Stored items
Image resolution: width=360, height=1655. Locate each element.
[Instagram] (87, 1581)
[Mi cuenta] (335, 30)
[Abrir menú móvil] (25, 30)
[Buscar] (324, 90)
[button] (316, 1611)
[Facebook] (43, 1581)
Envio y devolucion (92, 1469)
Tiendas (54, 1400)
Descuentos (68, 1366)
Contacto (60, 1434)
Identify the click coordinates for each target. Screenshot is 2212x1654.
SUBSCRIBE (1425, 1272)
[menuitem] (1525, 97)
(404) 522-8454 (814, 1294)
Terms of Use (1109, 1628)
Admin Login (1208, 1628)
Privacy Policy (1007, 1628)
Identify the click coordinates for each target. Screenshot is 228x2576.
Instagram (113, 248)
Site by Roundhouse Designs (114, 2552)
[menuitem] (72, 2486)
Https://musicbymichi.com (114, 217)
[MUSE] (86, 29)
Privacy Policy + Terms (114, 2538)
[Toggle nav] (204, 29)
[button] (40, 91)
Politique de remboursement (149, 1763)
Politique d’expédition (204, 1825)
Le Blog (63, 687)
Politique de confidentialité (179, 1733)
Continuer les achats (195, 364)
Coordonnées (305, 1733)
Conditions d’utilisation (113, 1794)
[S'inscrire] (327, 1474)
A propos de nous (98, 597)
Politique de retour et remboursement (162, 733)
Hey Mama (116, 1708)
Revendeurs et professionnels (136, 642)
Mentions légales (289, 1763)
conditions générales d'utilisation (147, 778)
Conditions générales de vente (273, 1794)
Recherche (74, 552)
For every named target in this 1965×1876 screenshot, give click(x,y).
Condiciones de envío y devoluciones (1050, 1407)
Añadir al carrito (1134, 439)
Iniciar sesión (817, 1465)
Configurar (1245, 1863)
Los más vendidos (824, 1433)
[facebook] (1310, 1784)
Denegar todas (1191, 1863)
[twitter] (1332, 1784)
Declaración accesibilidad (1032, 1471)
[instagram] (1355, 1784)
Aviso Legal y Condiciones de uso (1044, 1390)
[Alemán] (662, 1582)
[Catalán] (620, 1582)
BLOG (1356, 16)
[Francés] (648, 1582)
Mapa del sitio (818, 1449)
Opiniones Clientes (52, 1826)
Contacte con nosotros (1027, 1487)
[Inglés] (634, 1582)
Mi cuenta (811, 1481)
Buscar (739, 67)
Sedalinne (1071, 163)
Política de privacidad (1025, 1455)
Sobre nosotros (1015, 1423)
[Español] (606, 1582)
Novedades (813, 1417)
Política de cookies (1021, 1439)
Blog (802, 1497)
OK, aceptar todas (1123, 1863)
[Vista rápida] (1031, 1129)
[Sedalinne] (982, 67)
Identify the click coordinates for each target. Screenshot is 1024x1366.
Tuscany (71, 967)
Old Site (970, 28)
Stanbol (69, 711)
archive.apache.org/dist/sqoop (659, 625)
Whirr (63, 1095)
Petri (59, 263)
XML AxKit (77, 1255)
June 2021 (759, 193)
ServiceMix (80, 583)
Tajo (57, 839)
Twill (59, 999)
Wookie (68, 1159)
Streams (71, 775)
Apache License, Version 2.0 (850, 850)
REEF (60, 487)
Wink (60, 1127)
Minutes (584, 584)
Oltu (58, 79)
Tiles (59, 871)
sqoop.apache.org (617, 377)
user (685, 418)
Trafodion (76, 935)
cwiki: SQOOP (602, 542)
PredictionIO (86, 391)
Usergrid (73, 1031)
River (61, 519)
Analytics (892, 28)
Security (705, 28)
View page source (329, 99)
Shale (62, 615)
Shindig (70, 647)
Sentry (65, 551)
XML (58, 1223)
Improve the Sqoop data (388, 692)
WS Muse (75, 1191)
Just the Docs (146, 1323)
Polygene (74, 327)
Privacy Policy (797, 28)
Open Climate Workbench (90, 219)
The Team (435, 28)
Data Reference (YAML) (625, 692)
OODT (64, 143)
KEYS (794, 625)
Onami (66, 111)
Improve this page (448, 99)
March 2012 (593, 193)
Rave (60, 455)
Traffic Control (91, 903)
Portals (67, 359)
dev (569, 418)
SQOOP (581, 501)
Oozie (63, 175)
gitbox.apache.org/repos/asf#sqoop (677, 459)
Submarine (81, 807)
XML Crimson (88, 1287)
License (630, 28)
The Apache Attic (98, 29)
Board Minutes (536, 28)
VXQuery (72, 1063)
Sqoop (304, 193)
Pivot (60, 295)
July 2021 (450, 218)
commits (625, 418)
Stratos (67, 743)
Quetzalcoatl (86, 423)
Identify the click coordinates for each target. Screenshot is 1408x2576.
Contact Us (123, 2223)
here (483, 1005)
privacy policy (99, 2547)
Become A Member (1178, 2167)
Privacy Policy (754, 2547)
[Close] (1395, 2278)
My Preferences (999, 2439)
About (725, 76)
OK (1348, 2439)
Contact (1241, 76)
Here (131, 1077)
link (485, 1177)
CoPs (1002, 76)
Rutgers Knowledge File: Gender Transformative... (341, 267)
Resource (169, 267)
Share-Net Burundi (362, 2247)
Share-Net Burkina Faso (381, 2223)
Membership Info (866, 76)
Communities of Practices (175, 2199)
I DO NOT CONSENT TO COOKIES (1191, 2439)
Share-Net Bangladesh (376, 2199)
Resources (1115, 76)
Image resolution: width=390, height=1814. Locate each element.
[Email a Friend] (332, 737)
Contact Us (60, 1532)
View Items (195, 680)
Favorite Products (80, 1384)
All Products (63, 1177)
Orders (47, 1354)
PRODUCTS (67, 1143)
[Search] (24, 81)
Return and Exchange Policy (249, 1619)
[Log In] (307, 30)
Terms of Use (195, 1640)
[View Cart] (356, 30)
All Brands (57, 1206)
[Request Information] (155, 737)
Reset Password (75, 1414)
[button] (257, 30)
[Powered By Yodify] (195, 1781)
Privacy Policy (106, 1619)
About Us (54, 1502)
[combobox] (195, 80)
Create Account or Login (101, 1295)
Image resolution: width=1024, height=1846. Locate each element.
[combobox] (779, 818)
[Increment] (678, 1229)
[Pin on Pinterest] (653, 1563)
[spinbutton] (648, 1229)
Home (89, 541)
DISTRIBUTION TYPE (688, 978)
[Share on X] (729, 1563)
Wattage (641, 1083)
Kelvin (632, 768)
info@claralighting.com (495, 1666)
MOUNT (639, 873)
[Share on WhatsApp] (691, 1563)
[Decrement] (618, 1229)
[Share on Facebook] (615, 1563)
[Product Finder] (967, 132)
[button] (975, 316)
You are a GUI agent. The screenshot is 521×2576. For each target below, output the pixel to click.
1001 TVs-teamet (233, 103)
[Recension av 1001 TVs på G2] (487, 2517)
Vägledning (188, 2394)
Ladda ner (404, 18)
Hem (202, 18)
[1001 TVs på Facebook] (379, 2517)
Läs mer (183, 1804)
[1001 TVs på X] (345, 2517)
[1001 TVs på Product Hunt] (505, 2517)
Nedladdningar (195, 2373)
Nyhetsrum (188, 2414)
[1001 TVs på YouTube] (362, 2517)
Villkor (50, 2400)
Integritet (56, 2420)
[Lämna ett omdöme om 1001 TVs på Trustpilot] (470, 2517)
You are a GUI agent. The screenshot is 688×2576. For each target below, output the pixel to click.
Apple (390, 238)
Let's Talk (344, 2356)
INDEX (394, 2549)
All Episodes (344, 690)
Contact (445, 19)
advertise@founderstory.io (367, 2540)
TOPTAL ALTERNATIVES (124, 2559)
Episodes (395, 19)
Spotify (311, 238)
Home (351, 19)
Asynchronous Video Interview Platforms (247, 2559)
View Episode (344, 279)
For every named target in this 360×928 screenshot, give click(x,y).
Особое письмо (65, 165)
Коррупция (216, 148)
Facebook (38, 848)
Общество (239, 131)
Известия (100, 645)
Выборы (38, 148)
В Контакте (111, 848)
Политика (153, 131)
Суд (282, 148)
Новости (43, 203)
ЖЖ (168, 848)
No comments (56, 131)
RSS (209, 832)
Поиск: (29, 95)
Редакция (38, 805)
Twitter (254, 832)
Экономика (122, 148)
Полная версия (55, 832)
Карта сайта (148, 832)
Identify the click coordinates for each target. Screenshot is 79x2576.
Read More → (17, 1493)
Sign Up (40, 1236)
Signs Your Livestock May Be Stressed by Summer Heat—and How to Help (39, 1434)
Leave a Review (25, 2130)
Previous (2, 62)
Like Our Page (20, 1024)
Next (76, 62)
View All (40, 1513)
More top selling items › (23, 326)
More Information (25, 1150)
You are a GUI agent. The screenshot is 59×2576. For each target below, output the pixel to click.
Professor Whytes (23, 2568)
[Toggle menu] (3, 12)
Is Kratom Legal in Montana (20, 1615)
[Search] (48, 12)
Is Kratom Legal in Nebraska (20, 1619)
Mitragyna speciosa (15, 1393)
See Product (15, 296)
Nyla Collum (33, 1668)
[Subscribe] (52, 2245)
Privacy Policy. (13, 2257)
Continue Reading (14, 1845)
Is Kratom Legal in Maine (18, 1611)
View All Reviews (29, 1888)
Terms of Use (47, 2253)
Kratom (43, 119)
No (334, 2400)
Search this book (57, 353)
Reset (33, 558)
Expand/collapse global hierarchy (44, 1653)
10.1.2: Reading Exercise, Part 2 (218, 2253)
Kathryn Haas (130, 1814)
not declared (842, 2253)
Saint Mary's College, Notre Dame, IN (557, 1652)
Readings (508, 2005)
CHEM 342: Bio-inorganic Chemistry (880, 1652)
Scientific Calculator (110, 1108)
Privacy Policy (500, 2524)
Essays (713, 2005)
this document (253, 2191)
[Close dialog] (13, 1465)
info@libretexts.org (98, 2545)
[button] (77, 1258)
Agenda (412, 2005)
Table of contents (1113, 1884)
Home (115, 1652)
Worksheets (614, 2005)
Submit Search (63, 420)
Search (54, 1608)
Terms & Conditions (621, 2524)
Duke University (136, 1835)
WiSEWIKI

*Exercise requirements*. Go through the records. Copy each line where "nosotros" appears.

*Solution to this problem*.
Contacte con nosotros (1027, 1487)
Sobre nosotros (1015, 1423)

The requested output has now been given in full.